Copy the records below, from the line containing "Task: Switch to the Attribute Editor tab" through the end of the records, and leave out the pictures.

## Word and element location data

● ● ●

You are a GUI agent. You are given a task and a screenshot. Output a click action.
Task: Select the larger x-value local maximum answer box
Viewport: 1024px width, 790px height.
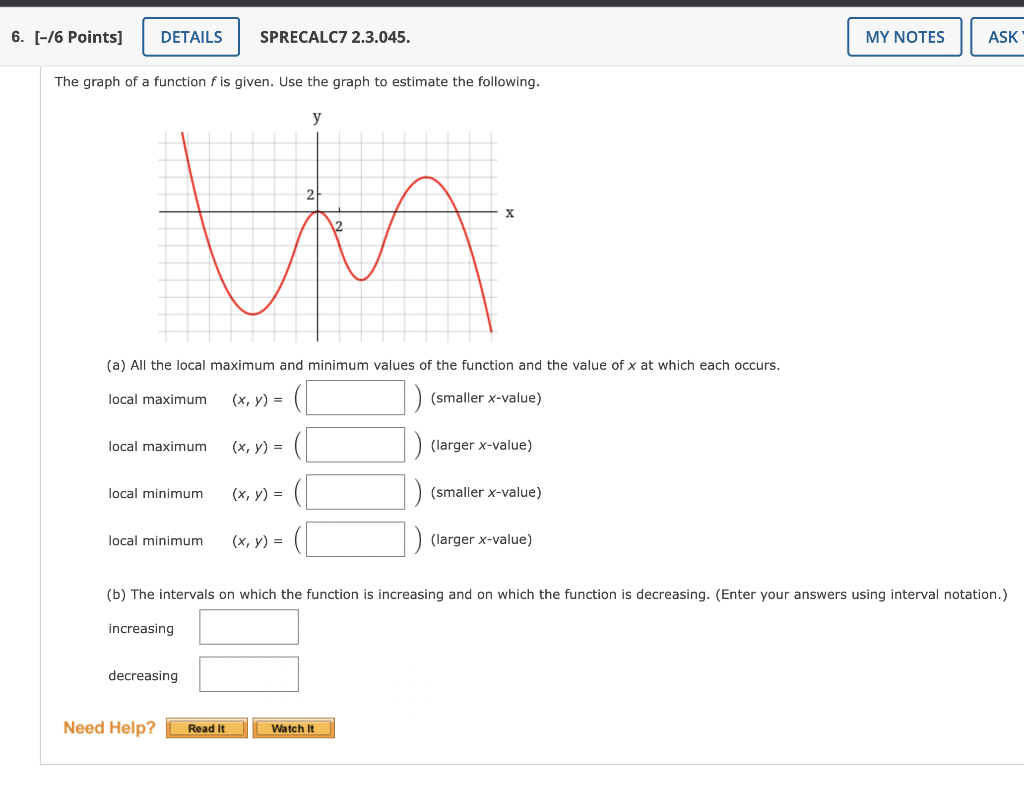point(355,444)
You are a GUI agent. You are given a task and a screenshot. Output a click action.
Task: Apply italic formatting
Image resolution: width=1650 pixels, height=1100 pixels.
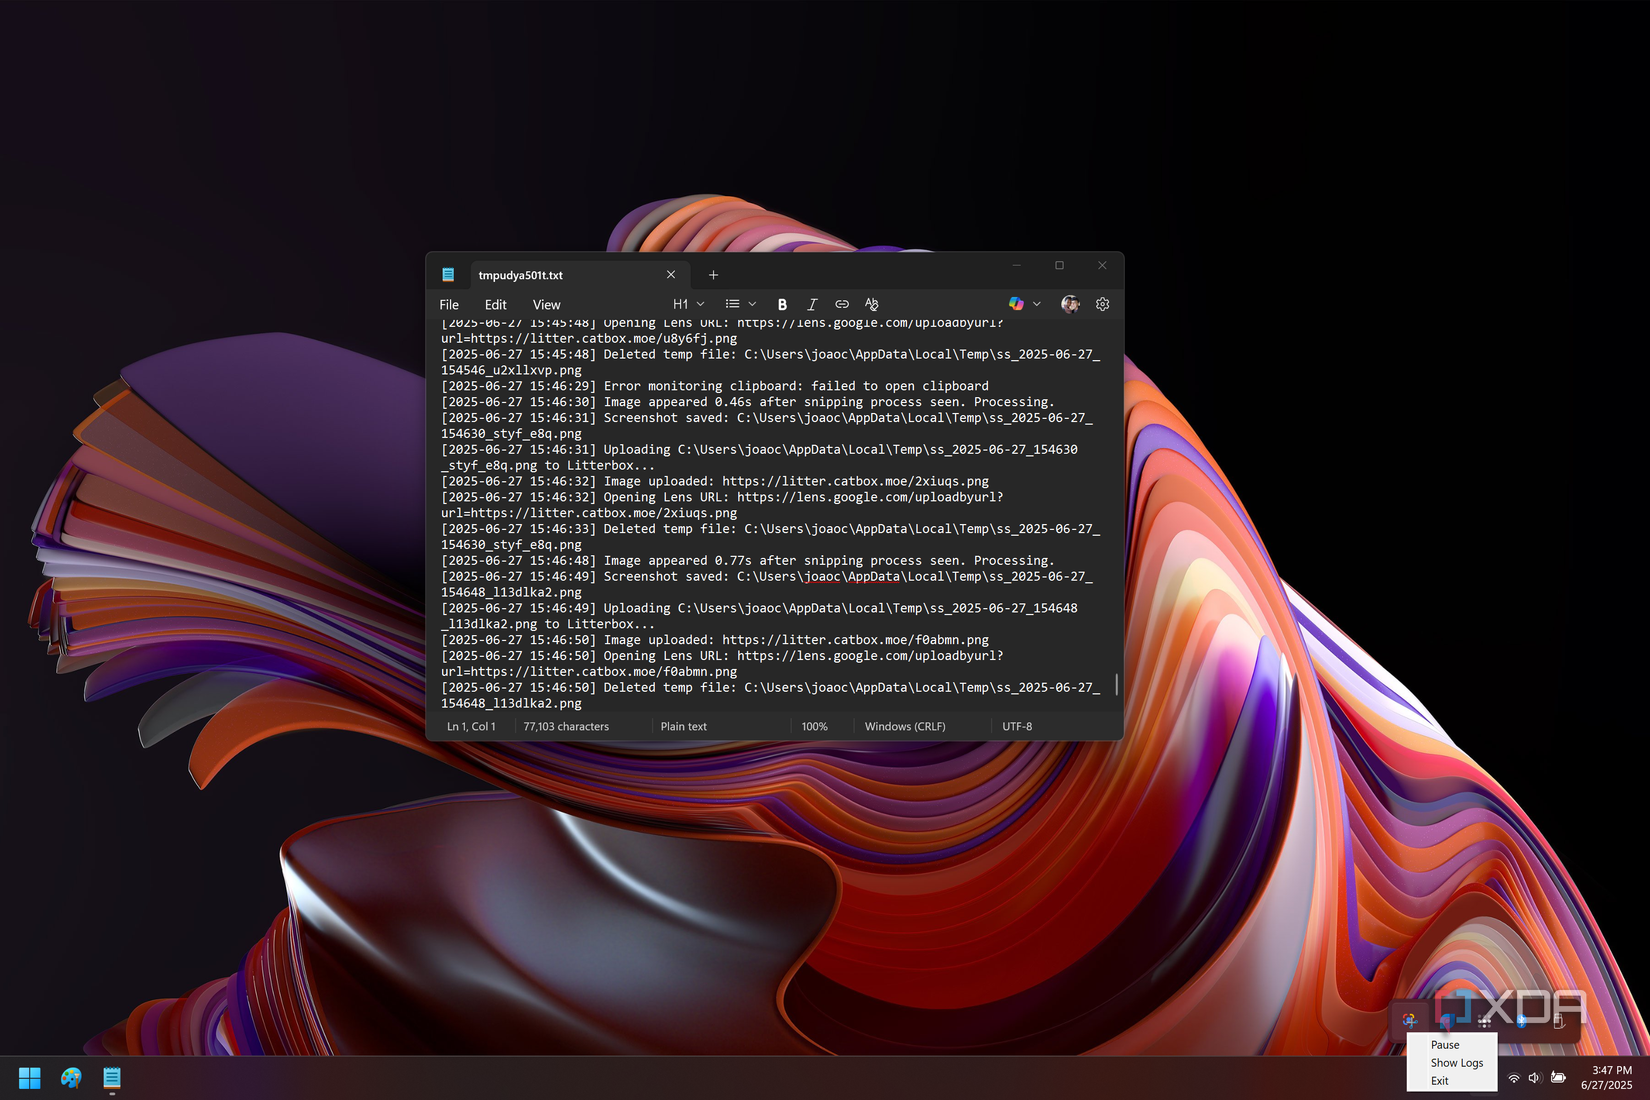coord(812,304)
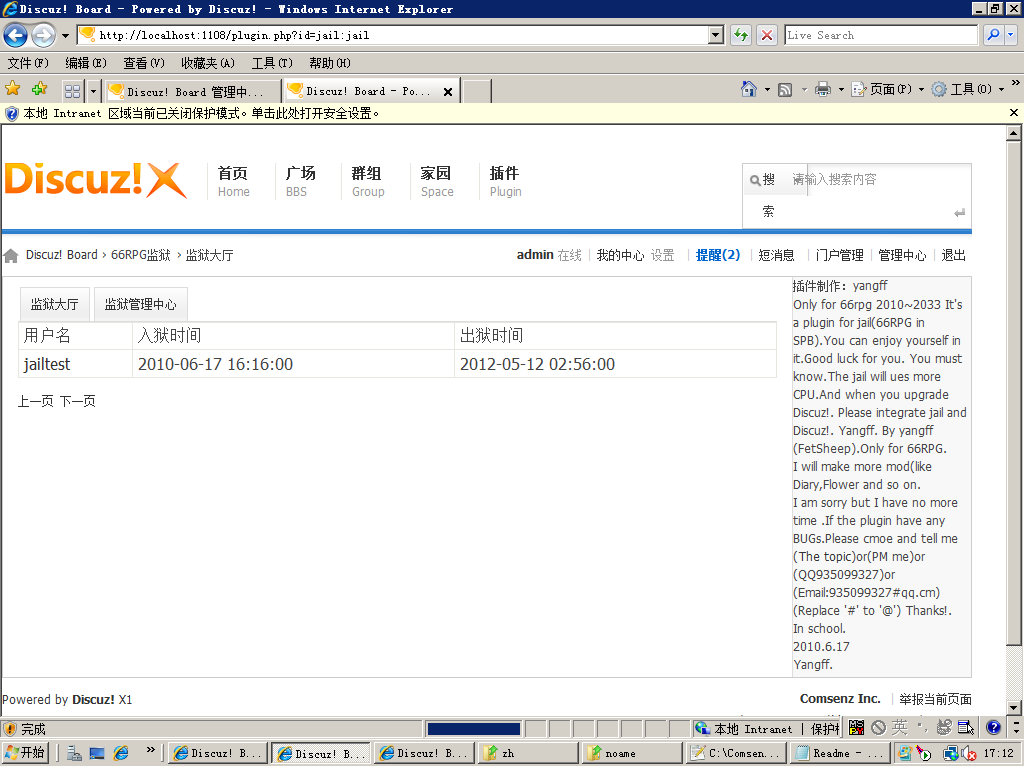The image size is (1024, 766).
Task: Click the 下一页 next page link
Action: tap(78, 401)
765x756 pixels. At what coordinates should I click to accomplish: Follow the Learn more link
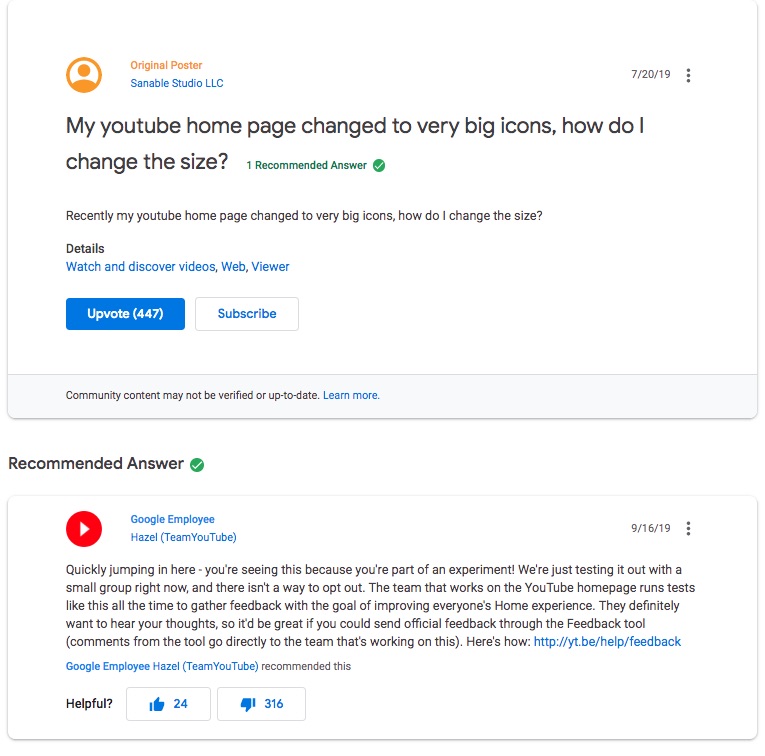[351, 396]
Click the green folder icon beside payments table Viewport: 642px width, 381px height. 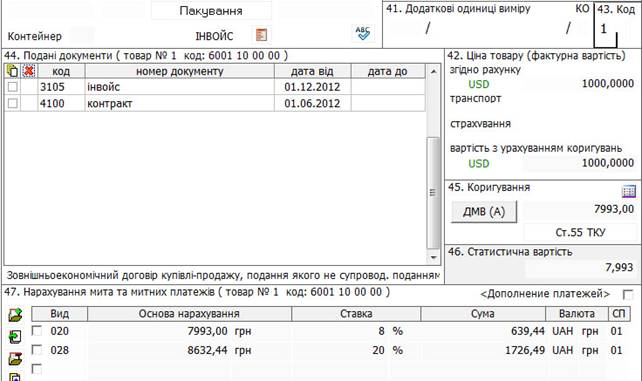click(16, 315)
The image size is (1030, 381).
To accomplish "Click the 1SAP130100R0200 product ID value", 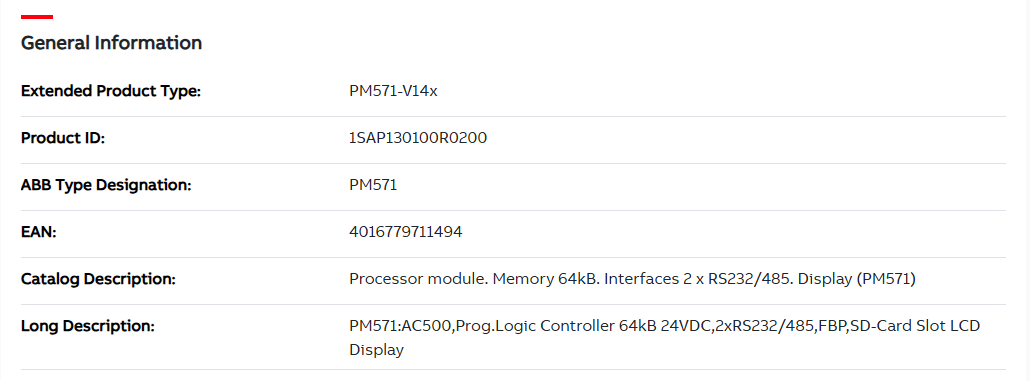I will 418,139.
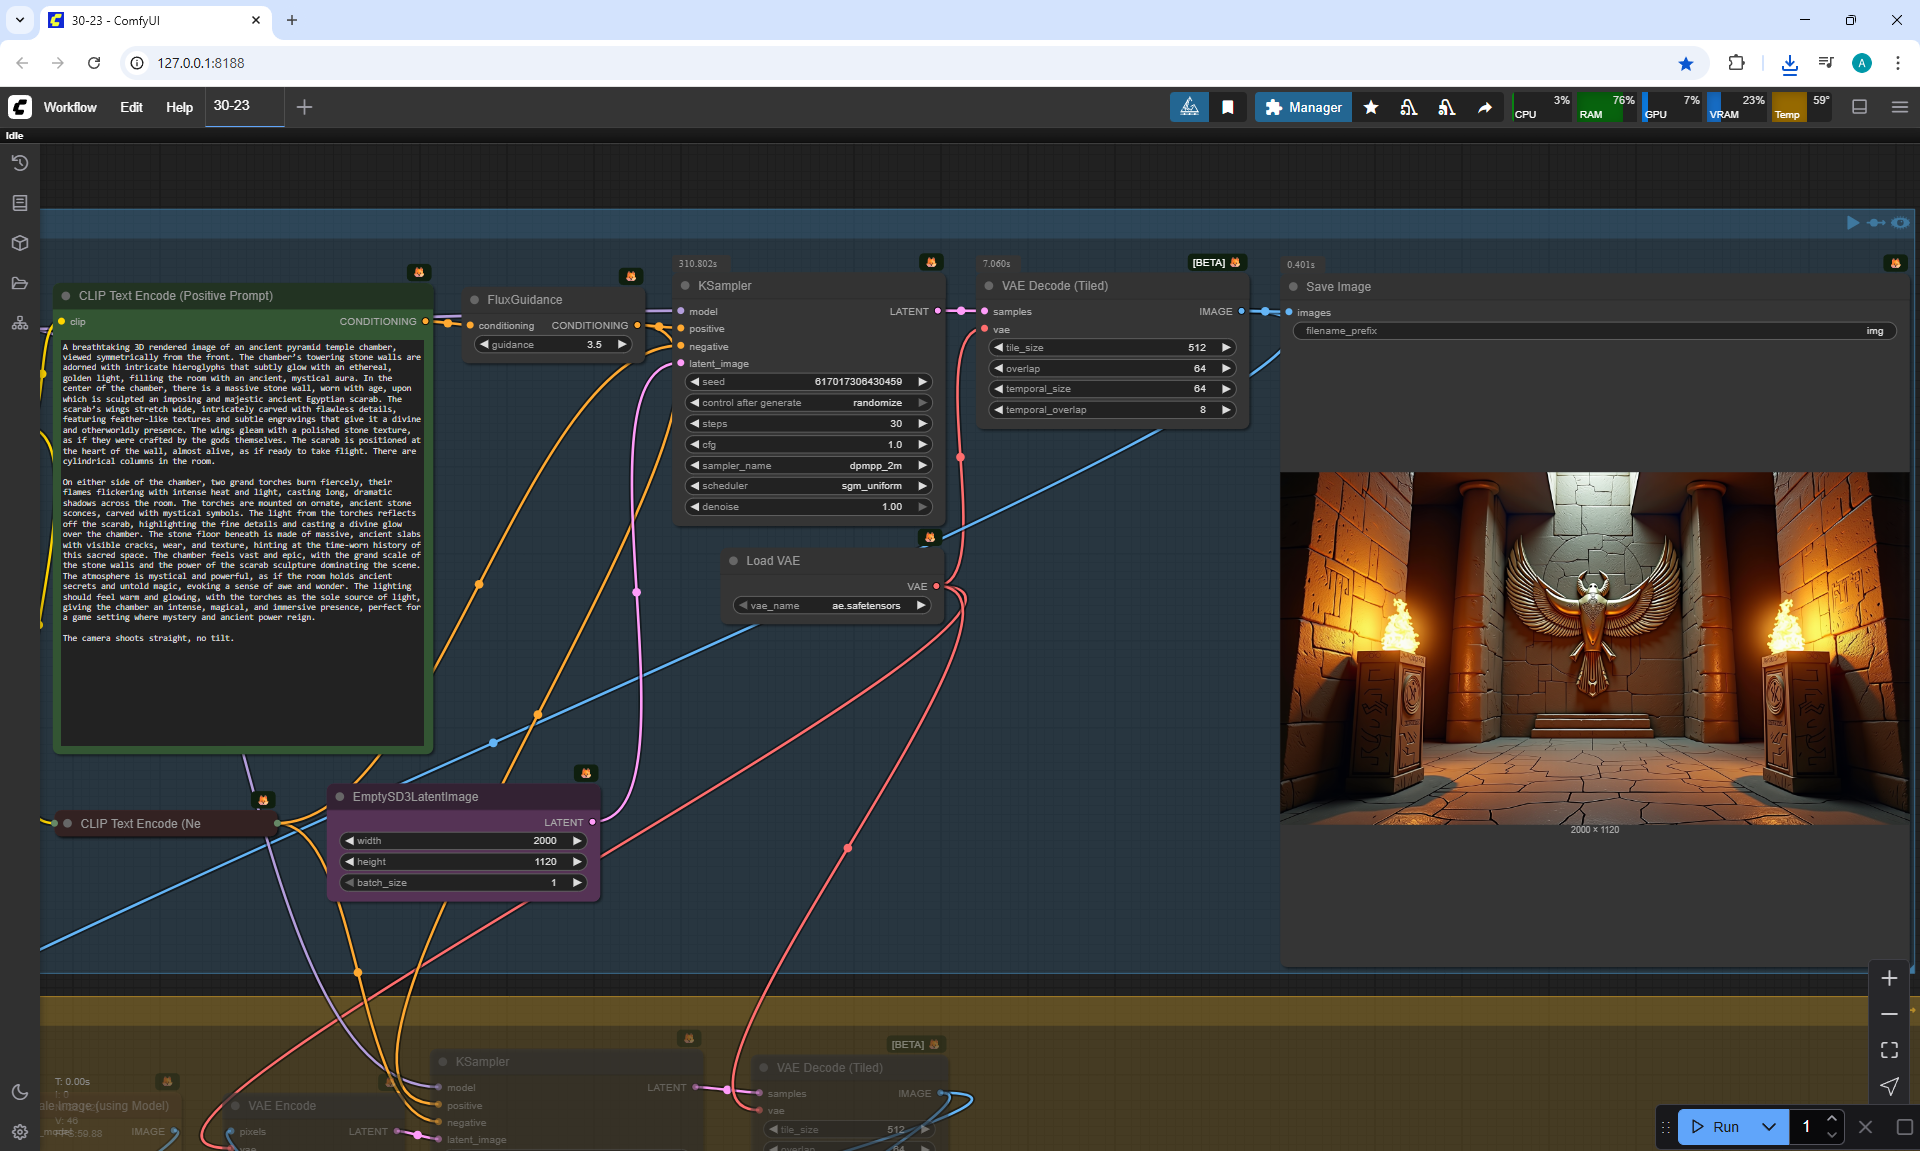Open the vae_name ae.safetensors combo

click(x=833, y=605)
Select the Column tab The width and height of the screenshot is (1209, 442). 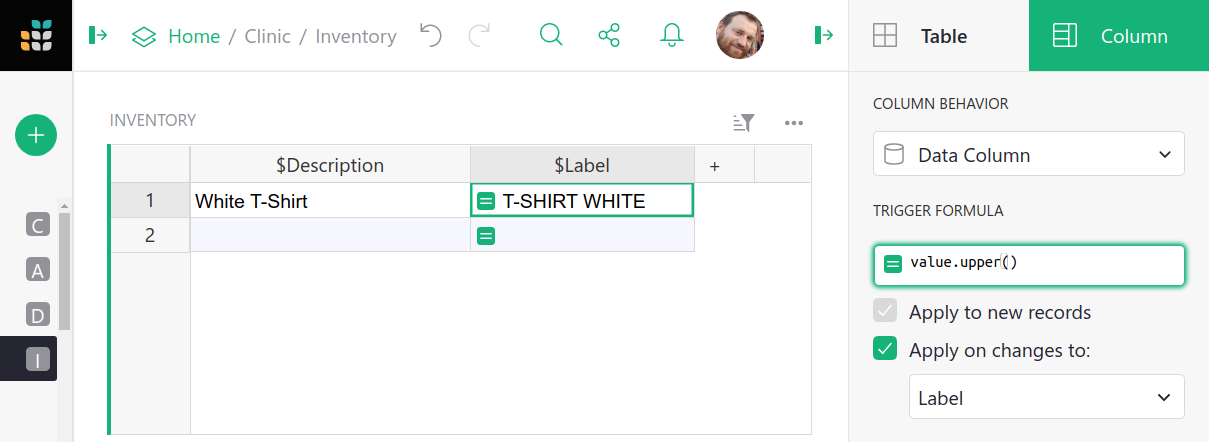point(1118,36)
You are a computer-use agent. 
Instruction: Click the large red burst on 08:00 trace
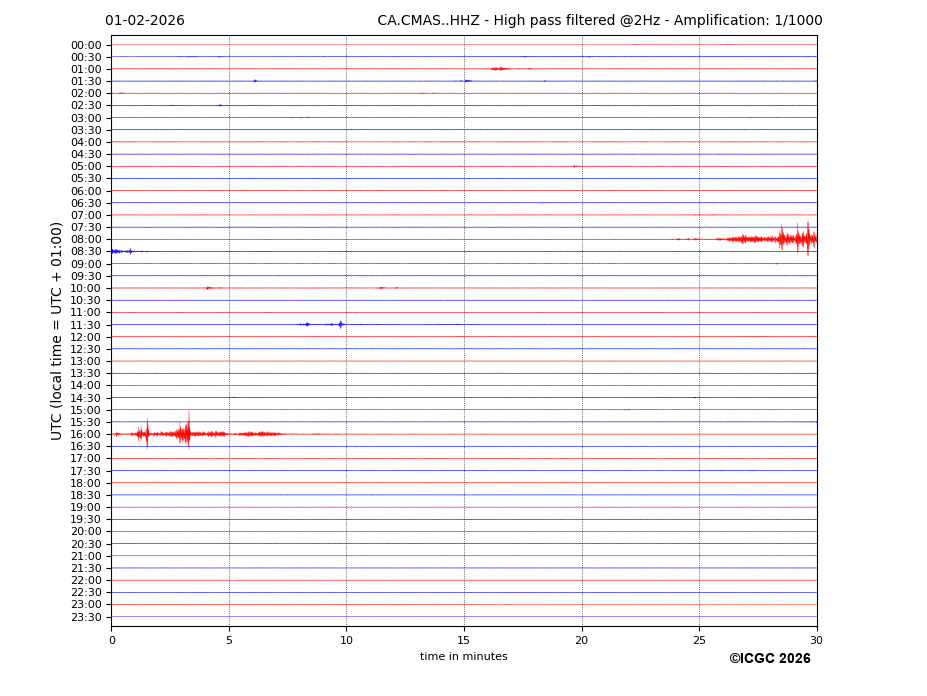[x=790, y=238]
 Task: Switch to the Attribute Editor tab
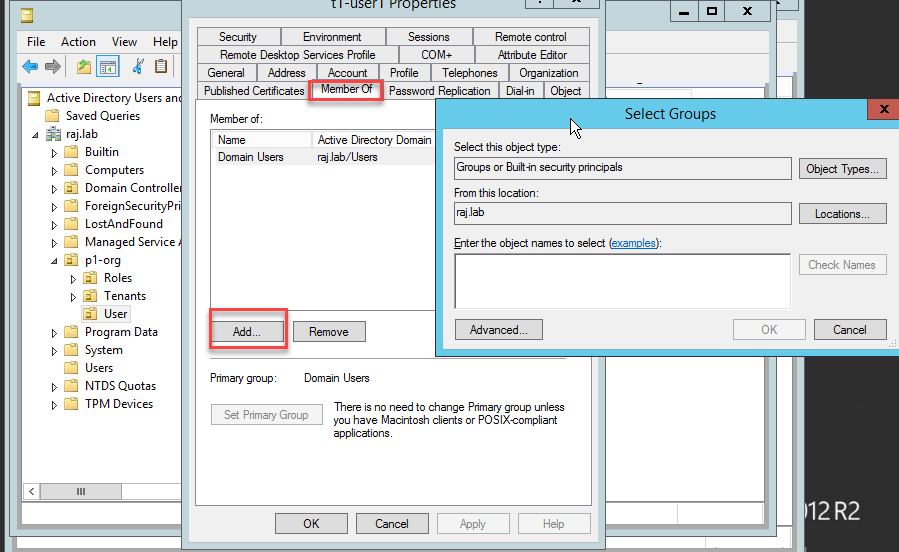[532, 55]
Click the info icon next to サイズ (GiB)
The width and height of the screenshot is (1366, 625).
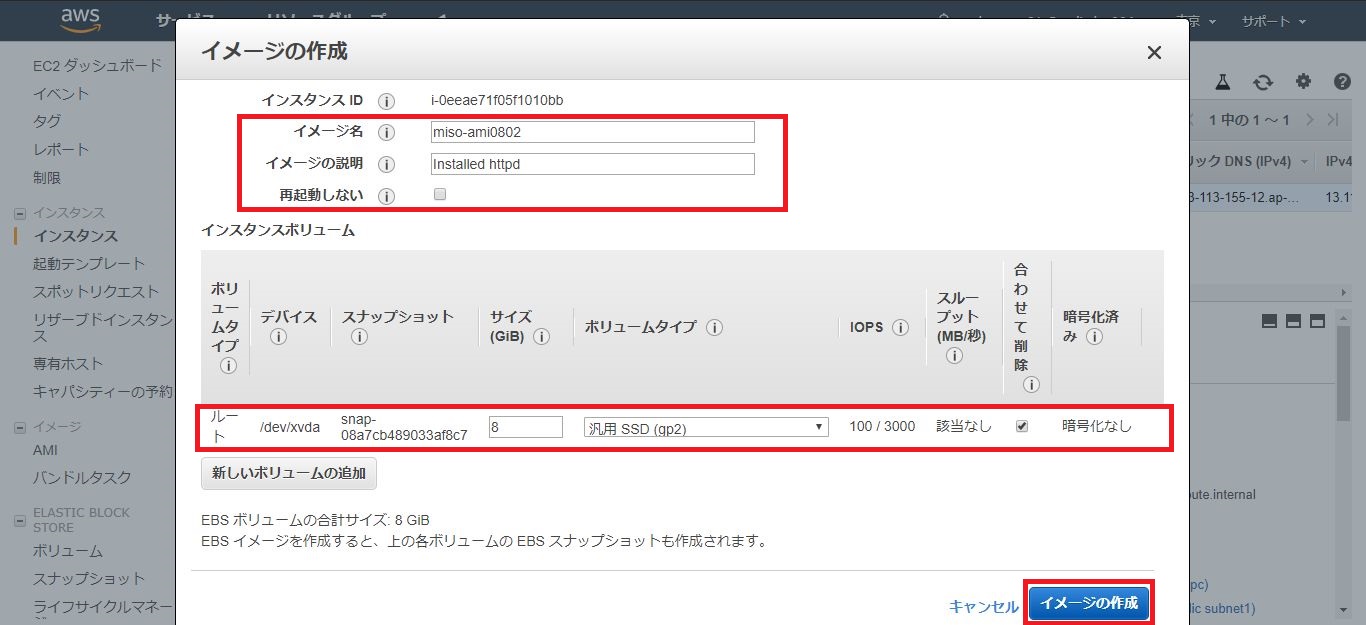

● ● ●

## Task solution
 Task: Switch to the Attribute Editor tab
[532, 55]
Click the info icon next to サイズ (GiB)
The width and height of the screenshot is (1366, 625).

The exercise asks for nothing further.